* **Records provided**

■ ■ ■ ■

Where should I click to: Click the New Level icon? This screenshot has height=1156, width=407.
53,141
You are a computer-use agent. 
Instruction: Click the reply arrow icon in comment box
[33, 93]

■ ■ ■ ■

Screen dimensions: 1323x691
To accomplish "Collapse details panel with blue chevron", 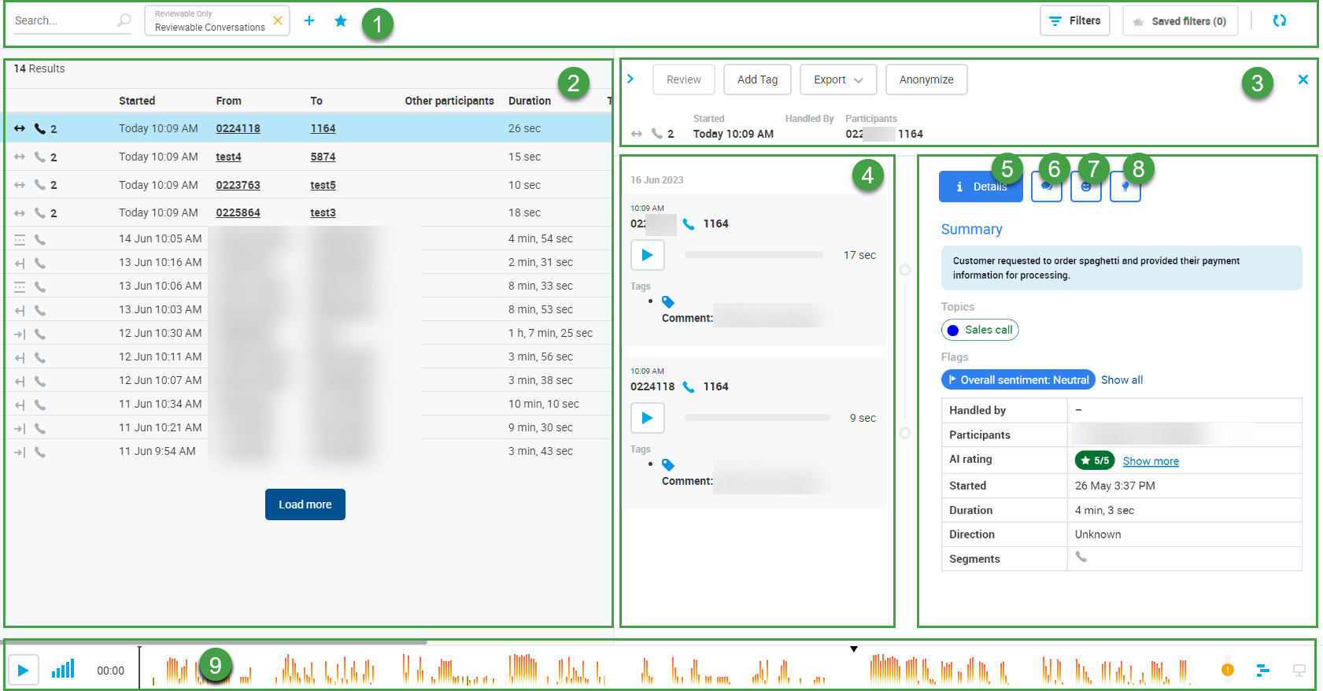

■ ■ ■ ■

* **What is being asked**
Starting with the line that has "Screen dimensions: 1323x691" and ending with the line that has "details panel with", repeat the lines above exactly, omitting every picture.

* **Written solution**
Screen dimensions: 1323x691
To accomplish "Collapse details panel with blue chevron", 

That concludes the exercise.